* _INSTRUCTIONS TO FOLLOW_
Go through the data and copy each line that holds "height".

MATERIAL FOR THIS TASK below:

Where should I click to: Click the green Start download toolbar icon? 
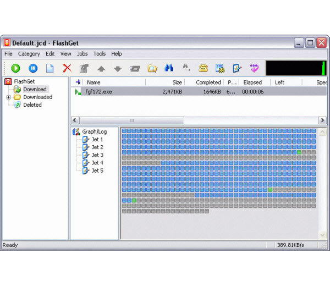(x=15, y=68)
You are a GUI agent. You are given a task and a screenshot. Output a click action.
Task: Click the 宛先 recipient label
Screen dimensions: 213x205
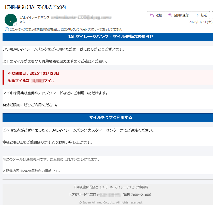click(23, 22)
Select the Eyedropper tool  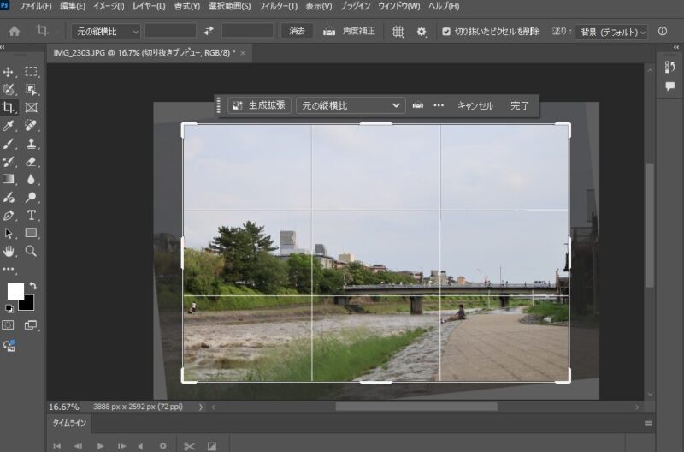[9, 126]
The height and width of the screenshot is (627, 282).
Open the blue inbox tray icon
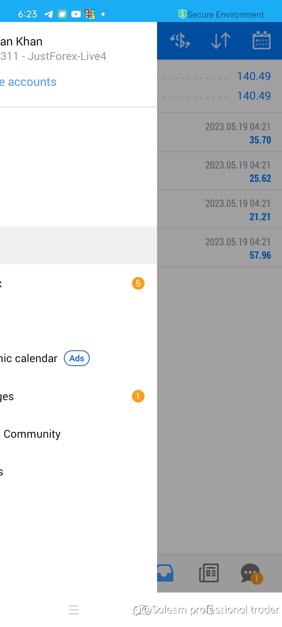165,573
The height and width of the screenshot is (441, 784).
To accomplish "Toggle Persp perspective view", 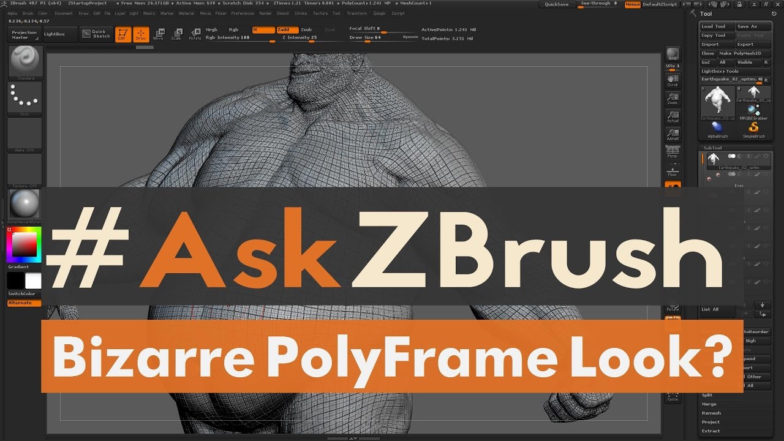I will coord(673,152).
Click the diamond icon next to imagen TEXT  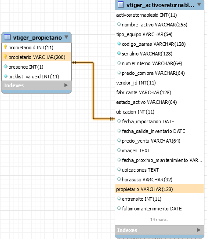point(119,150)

End of MATERIAL FOR THIS TASK.

* _OUTPUT_
The height and width of the screenshot is (627, 282).
The height and width of the screenshot is (441, 784).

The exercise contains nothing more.